** What is expected **
Only one part of the listing is needed: the lines from the one with "This screenshot has" through the last line, copied exactly and free of pictures.

** Input data **
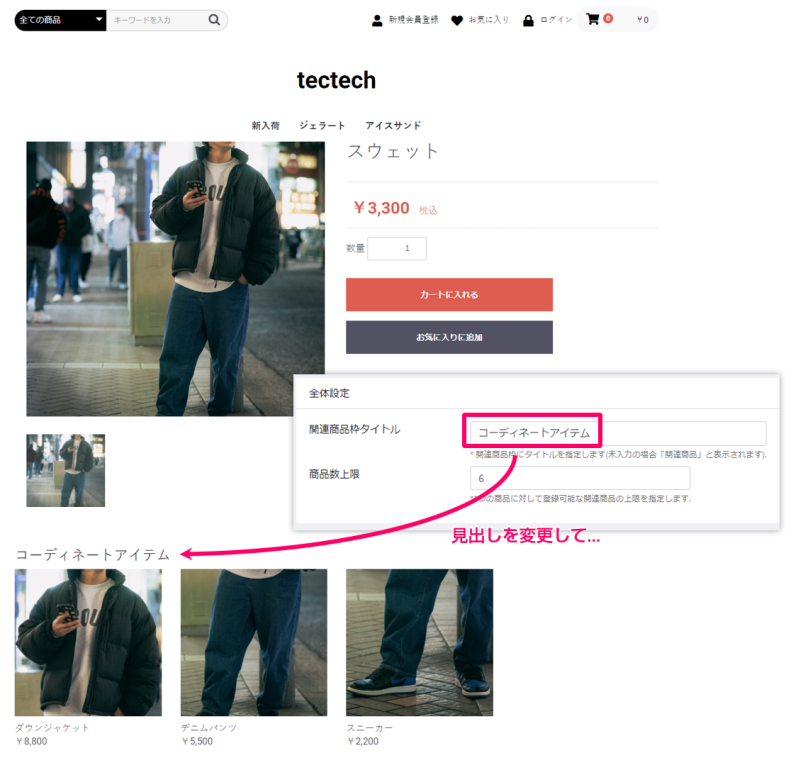Viewport: 798px width, 760px height.
Task: Select the small sweatshirt product thumbnail
Action: (66, 470)
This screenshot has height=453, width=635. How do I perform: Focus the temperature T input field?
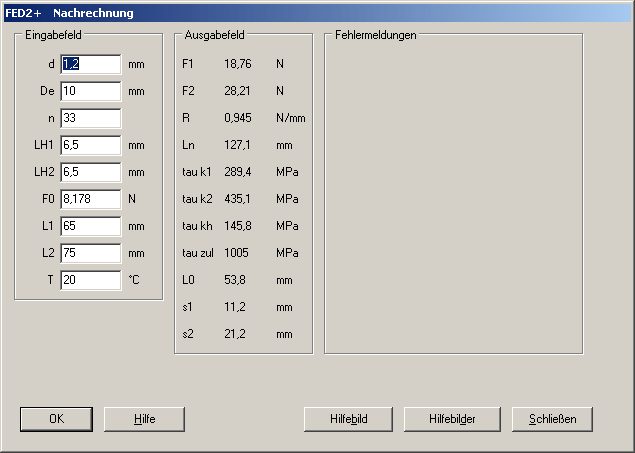90,280
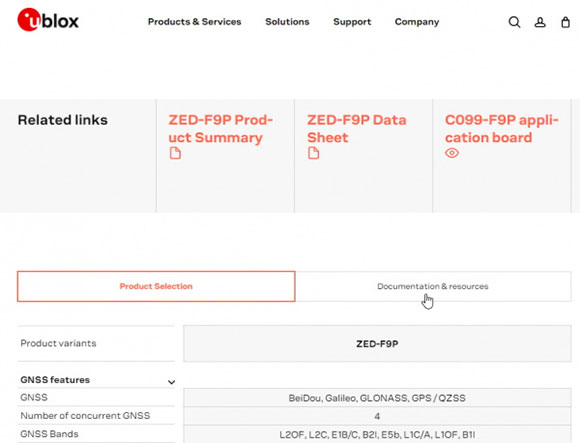Click eye icon under C099-F9P application board

tap(452, 153)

** Solution to this problem **
This screenshot has height=453, width=635. How do I perform: Focus the temperature T input field?
90,280
Click eye icon under C099-F9P application board

tap(452, 153)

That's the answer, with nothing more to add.